DOCUMENT EXTRACT
▼
How many ways are there to color the vertices with $n$ colors such that adjacent vertices get different colors?
I know this will use Inclusion-Exclusion.
Since there are $5$ vertices, the total number of ways to color the vertices without restriction is $n^5$.
I am trying to figure out what my sets $A_i$ will be.
$A_1=\{1 \text{ and } 2 \text{ same color}\}$
$A_2=\{2 \text{ and } 3 \text{ same color}\}$
$A_3=\{3 \text{ and } 4 \text{ same color}\}$
$A_4=\{4 \text{ and } 5 \text{ same color}\}$
$A_5=\{1 \text{ and } 3 \text{ same color}\}$
$A_6=\{1 \text{ and } 4 \text{ same color}\}$
$A_7=\{1 \text{ and } 5 \text{ same color}\}$
I am stuck on where to go from here. I know that I need to find:
$|A_i|, |A_i \cap A_j|, |A_i \cap A_j \cap A_k|,...|A_1 \cap A_2 \cap A_3 \cap \dots \cap A_7|$.
▲
SUPPLIED DATA
▼
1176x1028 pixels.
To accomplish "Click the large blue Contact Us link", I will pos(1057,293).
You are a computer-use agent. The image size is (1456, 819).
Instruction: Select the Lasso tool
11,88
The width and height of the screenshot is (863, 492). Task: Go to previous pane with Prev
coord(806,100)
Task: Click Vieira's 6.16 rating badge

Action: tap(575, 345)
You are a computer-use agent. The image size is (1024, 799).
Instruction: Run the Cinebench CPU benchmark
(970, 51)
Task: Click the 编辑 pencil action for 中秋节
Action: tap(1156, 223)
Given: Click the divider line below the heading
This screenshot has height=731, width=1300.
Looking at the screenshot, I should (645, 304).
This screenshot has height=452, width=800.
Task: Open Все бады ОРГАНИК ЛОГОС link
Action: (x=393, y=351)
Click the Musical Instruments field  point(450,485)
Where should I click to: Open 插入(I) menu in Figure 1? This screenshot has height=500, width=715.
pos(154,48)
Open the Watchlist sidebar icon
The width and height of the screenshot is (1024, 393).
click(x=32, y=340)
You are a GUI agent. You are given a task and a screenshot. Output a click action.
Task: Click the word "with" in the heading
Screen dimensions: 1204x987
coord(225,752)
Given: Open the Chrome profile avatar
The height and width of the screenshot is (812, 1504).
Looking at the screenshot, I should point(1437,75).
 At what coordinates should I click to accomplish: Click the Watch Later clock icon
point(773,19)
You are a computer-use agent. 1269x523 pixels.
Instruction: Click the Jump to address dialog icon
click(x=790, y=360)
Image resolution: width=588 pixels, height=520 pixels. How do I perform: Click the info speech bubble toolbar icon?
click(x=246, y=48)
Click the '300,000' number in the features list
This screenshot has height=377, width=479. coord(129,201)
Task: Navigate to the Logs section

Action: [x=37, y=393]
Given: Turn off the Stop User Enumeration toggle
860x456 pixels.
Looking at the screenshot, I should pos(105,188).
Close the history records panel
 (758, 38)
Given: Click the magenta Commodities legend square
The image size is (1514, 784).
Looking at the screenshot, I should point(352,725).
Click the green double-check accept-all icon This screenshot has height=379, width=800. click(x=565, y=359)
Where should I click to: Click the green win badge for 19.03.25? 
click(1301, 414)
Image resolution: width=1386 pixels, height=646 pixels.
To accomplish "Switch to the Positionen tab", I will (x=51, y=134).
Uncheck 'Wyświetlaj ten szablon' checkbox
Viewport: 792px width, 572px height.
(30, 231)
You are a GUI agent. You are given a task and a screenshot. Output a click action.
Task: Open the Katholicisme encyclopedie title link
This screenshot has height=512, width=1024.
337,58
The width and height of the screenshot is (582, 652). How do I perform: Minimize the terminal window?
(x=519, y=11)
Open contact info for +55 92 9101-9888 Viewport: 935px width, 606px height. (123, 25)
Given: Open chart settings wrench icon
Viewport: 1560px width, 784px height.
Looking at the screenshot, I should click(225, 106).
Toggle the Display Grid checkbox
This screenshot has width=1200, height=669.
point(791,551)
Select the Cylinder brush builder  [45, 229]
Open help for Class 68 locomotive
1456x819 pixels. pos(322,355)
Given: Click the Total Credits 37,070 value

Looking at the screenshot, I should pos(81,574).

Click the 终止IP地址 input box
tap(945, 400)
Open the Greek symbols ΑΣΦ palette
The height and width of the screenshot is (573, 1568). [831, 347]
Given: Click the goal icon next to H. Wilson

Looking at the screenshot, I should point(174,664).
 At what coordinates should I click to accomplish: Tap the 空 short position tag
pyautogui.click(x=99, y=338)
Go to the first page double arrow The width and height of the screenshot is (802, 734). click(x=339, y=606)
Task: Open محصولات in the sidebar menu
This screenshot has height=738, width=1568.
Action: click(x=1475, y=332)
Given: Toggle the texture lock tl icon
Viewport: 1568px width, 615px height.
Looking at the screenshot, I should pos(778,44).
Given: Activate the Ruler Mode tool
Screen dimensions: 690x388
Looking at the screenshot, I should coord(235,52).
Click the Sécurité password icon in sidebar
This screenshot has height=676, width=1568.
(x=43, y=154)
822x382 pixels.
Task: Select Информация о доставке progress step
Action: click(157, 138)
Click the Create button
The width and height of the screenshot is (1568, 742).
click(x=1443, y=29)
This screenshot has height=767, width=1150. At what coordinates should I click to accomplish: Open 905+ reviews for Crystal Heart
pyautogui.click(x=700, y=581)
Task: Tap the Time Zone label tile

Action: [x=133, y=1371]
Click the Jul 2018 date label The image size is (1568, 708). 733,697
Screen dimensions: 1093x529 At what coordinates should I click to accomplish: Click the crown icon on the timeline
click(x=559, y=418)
▲
SHORT EXERCISE 1
Return the stretch of the entries from the line containing "The width and height of the screenshot is (863, 492)." through the line containing "click(x=32, y=340)", reproducing each line verbatim.
SHORT EXERCISE 2
Extend the graph-coloring post past its final line.
The graph-coloring post and the entries are independent of each other.

FINAL ANSWER 1
The width and height of the screenshot is (863, 492). Task: Go to previous pane with Prev
coord(806,100)
Task: Click Vieira's 6.16 rating badge

Action: tap(575, 345)
You are a computer-use agent. The image size is (1024, 799).
Instruction: Run the Cinebench CPU benchmark
(970, 51)
Task: Click the 编辑 pencil action for 中秋节
Action: tap(1156, 223)
Given: Click the divider line below the heading
This screenshot has height=731, width=1300.
Looking at the screenshot, I should (645, 304).
This screenshot has height=452, width=800.
Task: Open Все бады ОРГАНИК ЛОГОС link
Action: (x=393, y=351)
Click the Musical Instruments field  point(450,485)
Where should I click to: Open 插入(I) menu in Figure 1? This screenshot has height=500, width=715.
pos(154,48)
Open the Watchlist sidebar icon
The width and height of the screenshot is (1024, 393).
click(x=32, y=340)

FINAL ANSWER 2
$|A_i|=\binom{7}{1} \cdot n\cdot 1\cdot n\cdot n\cdot n = \binom{7}{1} \cdot n^4$
$|A_i \cap A_j|=\binom{7}{2} \cdot n\cdot 1 \cdot 1 \cdot n \cdot n = \binom{7}{2}\cdot n^3$
I am stuck finding the rest.
edit: solution in textbook
$n^5 −C(7,1)×n^4 +C(7,2)×n^3 −{C(7,3)−3)×n^2 +3×n^3} +{(C(7,4)−14)×n+14×n^2}−{(C(7,5)−2)×n+2×n^2}+{C(7,6) −C(7,7)}×n$.
I am trying to attempt to understand how the textbook solution was derived.
Your graph has a very nice pattern for which you can determine the chromatic polynomial without the contraction-deletion recurrence.
Suppose you had $k$ colours. Then vertex $(2)$ can be chosen as any of the $k$ colours, vertex $(1)$ can then be any of the remaining $k-1$ colors and vertex $(3)$ any of the remaining $k-2$ colours. Therefore there are $k(k-1)(k-3)$ ways to colour the left-most triangle.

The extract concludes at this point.